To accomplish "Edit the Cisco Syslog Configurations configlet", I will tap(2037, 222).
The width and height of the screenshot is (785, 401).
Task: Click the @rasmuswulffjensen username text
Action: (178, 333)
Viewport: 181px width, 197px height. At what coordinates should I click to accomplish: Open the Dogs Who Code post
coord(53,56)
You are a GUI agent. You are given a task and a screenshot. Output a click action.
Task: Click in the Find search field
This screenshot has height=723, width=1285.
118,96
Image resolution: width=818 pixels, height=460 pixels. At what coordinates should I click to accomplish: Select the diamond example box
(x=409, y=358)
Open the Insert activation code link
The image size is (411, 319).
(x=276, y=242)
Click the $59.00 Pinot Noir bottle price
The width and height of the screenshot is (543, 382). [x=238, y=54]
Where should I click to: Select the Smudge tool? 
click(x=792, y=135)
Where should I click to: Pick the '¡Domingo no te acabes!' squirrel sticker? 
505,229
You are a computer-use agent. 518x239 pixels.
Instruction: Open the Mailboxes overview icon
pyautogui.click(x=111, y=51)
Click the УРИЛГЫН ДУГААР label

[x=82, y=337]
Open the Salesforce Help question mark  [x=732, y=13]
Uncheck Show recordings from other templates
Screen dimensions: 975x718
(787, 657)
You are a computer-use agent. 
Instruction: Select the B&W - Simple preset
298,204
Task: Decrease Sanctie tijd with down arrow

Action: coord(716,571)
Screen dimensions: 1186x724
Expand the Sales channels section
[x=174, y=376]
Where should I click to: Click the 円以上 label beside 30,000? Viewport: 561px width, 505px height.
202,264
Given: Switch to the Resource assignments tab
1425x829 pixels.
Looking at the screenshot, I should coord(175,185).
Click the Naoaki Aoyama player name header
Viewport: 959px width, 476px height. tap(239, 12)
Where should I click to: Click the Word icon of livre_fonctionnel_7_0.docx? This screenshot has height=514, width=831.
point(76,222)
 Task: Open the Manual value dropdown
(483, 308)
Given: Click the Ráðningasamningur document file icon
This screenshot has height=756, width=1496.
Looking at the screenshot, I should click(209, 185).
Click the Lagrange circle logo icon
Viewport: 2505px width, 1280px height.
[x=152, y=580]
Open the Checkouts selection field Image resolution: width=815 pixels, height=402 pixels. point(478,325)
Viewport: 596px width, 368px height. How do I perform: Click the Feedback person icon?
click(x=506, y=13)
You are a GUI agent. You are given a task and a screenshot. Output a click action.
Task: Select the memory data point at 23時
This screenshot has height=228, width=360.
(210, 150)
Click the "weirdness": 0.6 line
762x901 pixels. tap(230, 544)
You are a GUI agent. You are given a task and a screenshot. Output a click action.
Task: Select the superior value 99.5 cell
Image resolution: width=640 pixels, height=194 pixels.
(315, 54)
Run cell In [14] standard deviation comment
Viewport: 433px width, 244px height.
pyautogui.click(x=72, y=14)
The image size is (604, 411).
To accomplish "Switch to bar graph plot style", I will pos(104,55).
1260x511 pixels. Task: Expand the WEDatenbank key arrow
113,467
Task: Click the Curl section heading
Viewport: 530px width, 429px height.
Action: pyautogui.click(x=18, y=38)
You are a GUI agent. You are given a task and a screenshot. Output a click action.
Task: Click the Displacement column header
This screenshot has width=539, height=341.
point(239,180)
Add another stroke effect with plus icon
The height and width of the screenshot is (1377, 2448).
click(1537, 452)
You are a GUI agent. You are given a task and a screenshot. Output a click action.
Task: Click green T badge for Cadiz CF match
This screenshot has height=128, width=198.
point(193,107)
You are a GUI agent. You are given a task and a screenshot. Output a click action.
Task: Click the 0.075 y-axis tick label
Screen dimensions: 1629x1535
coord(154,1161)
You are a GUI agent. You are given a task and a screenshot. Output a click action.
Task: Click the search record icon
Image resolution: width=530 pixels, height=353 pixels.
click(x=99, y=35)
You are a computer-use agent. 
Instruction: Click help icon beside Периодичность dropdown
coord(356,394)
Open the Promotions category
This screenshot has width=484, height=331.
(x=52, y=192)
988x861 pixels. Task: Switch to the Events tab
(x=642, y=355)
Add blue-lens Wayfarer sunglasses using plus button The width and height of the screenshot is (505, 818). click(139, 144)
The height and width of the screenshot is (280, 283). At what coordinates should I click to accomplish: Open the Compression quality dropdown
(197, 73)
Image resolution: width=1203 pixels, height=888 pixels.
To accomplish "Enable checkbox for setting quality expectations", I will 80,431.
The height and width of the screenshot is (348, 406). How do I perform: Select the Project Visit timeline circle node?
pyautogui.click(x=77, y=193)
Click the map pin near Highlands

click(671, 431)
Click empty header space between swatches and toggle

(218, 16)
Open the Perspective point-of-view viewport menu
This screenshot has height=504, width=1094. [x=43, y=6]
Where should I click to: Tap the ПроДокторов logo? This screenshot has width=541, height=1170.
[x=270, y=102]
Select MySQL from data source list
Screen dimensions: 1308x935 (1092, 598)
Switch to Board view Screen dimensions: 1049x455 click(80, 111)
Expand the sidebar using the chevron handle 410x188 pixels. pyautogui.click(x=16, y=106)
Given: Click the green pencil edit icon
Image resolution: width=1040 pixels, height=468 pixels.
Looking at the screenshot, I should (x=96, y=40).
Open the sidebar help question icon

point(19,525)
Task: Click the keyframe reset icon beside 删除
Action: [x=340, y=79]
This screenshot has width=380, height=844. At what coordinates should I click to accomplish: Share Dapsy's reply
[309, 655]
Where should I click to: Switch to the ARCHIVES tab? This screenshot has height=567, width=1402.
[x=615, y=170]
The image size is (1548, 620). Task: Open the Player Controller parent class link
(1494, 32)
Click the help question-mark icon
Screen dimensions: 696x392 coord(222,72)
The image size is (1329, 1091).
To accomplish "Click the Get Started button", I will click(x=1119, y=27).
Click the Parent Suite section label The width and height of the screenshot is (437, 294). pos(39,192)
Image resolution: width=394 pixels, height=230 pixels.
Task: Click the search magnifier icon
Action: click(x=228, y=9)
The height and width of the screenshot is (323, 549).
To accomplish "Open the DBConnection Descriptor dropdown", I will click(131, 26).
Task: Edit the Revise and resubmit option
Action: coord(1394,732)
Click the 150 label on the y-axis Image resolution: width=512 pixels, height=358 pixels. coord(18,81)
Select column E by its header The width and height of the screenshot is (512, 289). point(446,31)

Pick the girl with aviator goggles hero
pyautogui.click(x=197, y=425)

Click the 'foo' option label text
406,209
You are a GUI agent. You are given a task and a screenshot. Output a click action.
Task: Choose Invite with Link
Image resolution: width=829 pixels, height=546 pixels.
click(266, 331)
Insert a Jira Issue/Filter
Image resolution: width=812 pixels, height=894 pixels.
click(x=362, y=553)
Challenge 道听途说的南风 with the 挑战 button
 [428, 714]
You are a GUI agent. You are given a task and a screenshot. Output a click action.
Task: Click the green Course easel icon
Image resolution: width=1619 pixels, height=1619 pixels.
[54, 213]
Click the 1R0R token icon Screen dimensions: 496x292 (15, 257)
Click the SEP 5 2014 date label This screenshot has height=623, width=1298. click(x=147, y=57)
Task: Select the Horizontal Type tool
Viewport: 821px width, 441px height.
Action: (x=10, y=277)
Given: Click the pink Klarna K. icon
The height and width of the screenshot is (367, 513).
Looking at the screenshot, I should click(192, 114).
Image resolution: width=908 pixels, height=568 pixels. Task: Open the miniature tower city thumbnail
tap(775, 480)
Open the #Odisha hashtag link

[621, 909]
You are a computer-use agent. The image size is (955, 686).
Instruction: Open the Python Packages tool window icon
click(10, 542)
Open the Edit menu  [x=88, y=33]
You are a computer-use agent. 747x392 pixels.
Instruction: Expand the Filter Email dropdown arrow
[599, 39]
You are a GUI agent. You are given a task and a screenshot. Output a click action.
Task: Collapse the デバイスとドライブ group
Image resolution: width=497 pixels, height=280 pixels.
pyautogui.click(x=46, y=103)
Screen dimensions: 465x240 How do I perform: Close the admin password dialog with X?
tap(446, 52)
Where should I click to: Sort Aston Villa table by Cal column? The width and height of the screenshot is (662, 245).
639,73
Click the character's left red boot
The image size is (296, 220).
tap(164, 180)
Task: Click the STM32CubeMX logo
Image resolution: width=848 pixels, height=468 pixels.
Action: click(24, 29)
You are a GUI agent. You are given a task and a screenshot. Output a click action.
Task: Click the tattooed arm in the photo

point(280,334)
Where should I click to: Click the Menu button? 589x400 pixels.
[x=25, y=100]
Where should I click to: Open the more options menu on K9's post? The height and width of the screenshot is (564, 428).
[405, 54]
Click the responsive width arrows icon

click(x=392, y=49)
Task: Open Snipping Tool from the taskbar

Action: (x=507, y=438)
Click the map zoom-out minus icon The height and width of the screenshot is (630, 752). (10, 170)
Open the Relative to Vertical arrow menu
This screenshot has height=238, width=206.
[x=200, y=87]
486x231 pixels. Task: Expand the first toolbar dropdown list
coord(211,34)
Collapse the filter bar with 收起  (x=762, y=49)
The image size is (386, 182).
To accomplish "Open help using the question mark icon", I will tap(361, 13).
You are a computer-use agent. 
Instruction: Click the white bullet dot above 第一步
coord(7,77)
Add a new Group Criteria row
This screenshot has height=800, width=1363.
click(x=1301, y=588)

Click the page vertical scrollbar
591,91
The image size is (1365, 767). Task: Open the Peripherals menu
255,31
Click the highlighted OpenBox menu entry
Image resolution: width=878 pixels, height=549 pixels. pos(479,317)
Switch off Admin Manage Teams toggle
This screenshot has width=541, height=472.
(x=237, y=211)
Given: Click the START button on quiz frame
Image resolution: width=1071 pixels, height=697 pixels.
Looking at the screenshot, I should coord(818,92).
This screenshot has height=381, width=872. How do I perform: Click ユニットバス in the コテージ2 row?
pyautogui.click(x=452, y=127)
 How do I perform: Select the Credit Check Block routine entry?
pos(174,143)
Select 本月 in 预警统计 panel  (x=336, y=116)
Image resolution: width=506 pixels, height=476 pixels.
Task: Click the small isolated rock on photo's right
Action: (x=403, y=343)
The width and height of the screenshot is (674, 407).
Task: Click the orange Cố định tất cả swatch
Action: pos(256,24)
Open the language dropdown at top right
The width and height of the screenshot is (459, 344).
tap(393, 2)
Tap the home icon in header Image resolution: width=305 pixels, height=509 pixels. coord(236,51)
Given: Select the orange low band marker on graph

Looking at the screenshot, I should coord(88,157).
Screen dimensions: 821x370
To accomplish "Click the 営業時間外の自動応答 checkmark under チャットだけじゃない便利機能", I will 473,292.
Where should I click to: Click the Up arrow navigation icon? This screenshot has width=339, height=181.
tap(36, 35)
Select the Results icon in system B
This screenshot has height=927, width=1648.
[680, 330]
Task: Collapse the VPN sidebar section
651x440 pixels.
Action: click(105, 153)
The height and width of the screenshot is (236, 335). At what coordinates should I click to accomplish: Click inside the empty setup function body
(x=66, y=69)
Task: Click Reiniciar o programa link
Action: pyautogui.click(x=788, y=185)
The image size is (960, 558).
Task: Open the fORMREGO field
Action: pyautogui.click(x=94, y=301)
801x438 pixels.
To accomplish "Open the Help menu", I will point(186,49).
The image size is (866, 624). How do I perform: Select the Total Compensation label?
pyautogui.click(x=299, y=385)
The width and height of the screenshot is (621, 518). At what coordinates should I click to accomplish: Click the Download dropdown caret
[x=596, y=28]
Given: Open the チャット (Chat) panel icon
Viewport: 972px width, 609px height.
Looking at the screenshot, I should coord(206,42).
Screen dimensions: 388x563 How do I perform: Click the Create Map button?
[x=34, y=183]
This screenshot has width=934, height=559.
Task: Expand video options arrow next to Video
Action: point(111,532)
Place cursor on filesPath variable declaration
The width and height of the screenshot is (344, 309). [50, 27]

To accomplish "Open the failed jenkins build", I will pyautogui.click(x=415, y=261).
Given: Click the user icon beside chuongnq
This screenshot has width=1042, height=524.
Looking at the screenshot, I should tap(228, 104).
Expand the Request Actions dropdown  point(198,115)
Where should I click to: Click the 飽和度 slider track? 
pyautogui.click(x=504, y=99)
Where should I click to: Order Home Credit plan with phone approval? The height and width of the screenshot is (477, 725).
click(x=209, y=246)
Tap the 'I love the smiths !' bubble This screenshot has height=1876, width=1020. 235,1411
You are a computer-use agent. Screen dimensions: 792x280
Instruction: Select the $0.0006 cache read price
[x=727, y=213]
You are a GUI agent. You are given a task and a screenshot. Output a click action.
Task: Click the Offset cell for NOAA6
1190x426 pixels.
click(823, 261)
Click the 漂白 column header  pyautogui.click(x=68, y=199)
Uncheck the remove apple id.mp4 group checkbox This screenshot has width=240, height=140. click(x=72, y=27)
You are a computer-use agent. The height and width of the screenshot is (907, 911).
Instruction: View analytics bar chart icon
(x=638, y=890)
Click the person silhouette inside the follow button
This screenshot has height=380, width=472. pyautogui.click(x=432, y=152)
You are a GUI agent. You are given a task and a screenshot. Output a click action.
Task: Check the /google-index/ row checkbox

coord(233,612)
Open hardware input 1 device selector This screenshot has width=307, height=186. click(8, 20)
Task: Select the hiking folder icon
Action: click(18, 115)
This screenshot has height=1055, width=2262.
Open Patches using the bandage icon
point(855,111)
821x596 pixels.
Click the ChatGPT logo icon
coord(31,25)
• • • • •
Lay out the lines of the records as a JSON list of strings, one string per line with blank lines omitted, covering everything from the line that contains "Task: Open Snipping Tool from the taskbar" down to the line that contains "[x=200, y=87]", both included.

# WRITTEN ANSWER:
[
  "Task: Open Snipping Tool from the taskbar",
  "Action: (x=507, y=438)",
  "Click the map zoom-out minus icon The height and width of the screenshot is (630, 752). (10, 170)",
  "Open the Relative to Vertical arrow menu",
  "This screenshot has height=238, width=206.",
  "[x=200, y=87]"
]